# Help Audi TT P0130 and P0140 codes



## jabjab (Jun 7, 2015)

Hello,

I went to a reptuable shop here in Canada to look of a small hesitation I've been getting under higher boosts. They said scanned for faults and found the following faults:

165114 (P0130) Bank 1, probe 1
Electrical fault in circuit
sporadic fault

16524(p0140) Bank 1, probe 2
No activity
Spordaic fault

17522 (P1114) Bank 1 Sesnor 2
internal resistance too high

Now at that time they told me that they need to replace both my oxygen sensors, which I did.

Fast forward about 6 weeks I was getting an oil change from another shop and they preformed another scan and found the 2 of the same faults! How can I be getting the first two faults again when they replaced both sensors?

My engine management light hasn't come on in both instances.\

I book another appoinment with the orginal shop to see if maybe the sensors they installed were faulty. What else should I know prior going to this appointment?

Thanks!


----------



## Boulderhead (Oct 21, 2012)

jabjab said:


> Hello,
> 
> I went to a reptuable shop here in Canada to look of a small hesitation I've been getting under higher boosts. They said scanned for faults and found the following faults:
> 
> ...


The intermittent nature of the codes even after replacing both sensors would have me looking at electrical connections / wires in the engine harness..


----------



## jabjab (Jun 7, 2015)

Boulderhead said:


> The intermittent nature of the codes even after replacing both sensors would have me looking at electrical connections / wires in the engine harness..

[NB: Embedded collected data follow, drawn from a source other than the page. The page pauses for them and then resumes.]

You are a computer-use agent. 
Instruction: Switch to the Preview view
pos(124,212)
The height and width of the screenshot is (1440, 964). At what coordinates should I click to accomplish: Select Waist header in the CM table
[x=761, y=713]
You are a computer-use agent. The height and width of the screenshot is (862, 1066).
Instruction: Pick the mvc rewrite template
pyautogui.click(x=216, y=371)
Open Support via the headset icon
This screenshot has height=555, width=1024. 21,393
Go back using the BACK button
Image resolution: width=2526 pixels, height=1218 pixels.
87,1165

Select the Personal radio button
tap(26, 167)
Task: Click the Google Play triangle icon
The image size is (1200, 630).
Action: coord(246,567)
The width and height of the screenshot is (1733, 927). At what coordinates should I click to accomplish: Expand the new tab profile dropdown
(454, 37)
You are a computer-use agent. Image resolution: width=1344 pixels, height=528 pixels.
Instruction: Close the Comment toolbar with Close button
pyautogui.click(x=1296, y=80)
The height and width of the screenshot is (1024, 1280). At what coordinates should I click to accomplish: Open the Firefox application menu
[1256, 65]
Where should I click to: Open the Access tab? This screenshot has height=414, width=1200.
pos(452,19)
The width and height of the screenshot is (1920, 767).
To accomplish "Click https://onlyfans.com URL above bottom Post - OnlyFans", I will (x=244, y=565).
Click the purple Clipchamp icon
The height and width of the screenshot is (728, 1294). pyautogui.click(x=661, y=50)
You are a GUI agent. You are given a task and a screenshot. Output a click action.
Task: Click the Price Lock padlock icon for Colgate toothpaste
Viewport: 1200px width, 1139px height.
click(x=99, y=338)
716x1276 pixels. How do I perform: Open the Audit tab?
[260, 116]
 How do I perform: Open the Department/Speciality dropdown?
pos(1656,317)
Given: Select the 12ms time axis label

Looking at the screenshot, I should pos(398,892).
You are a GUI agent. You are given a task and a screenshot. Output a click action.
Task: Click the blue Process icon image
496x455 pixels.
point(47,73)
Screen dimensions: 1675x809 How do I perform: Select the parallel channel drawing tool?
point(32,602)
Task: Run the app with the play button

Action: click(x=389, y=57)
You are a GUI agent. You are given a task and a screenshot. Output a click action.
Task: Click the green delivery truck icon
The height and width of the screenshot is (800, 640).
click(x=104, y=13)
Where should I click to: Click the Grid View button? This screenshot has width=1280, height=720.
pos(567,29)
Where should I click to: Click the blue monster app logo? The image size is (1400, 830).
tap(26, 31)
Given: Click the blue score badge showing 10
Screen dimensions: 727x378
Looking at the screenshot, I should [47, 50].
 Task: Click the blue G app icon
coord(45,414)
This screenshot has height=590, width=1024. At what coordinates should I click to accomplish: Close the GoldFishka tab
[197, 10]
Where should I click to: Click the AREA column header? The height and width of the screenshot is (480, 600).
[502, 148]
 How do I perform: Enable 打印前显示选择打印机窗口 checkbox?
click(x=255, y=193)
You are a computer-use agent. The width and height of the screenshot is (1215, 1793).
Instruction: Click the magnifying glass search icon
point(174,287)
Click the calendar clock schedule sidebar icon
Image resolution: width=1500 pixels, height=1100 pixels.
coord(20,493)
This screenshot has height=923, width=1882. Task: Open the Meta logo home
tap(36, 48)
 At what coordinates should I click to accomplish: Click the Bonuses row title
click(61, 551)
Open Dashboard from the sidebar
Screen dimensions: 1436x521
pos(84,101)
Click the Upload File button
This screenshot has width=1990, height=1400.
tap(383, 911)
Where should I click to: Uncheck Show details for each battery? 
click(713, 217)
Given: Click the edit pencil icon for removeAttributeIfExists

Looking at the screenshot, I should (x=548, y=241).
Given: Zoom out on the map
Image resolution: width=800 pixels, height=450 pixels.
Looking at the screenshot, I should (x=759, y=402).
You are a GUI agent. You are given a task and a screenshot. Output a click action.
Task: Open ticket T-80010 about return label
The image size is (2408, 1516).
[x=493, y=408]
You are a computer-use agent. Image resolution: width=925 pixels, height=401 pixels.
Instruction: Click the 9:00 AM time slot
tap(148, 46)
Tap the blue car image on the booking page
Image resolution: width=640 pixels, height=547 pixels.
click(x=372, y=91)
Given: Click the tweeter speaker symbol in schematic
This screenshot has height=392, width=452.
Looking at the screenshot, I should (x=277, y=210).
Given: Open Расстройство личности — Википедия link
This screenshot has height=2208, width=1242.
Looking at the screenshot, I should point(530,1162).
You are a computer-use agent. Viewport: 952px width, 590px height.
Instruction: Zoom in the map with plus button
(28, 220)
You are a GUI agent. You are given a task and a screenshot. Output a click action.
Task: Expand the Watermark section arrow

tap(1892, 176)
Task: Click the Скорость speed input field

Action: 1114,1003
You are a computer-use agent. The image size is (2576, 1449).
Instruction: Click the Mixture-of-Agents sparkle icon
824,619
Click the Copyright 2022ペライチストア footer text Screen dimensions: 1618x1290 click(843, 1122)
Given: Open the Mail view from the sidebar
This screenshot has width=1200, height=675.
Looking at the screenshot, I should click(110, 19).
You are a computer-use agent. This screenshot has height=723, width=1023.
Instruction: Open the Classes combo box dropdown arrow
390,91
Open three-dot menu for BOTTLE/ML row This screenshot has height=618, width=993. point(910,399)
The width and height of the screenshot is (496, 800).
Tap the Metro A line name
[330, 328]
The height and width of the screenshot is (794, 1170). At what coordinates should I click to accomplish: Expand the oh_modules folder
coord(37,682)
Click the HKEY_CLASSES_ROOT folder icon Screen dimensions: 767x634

Is this something that would be expensive to fix? I'm wondering if I even had to change the o2 sensors in the first place


----------



## Boulderhead (Oct 21, 2012)

The most expensive part might figuring out where the problem lies. Hopefully somebody else has run into this problem and can provide some helpful insight on where to start. Be cautious about any advice that suggests throwing random new parts at the problem


Sent from my iPhone using Tapatalk


----------



## jabjab (Jun 7, 2015)

Boulderhead said:


> The most expensive part might figuring out where the problem lies. Hopefully somebody else has run into this problem and can provide some helpful insight on where to start. Be cautious about any advice that suggests throwing random new parts at the problem
> 
> 
> Sent from my iPhone using Tapatalk


I'm hoping the shop that intially fixed it will be able to track it down. They mentioned about testing the power going source going to the sensors. Hopefully they will be reasonalbe at costs since they fixed it the first time.


----------



## Silver TT (Jan 26, 2015)

Are you getting the hesitation you had before taking it to the first shop? If not, maybe they forgot to clear the codes the first time around? Clear them and see if they come back.


----------



## jabjab (Jun 7, 2015)

I don't drive my car very hard so at shifting at 3k around city its hard to tell as I keep it around 10psi. It's when I push it I notice the hesitation and it does feel like it did before. For a bit i thought maybe my car felt sluggish cause the new rims were heavier but after some research they are about the same.


----------



## jabjab (Jun 7, 2015)

Car came back from the shop from the original shop today. They confirmed that I'm still getting the same codes. They are going to replace the first sensor under warranty to make sure its not defective. 

They didn't know what else it could be and suggested that it might be my ecu is failing to read the o2 sensor? Is this a common issue with TT or could be the REVO tune that is causing it? Frustrating part is that I might have needed to replace my two oxygen senors in the first place which would have been a waste of money. They did check the wiring and it was in good shape, so maybe not electrical from that standpoint

Advise please.


----------



## lite1979 (Sep 9, 2005)

I would get underneath the car and trace the wiring from the second O2 sensor to the harness. There is a also a little plastic protector for the plug; unscrew that, disconnect the plug and see if there's any corrosion.


----------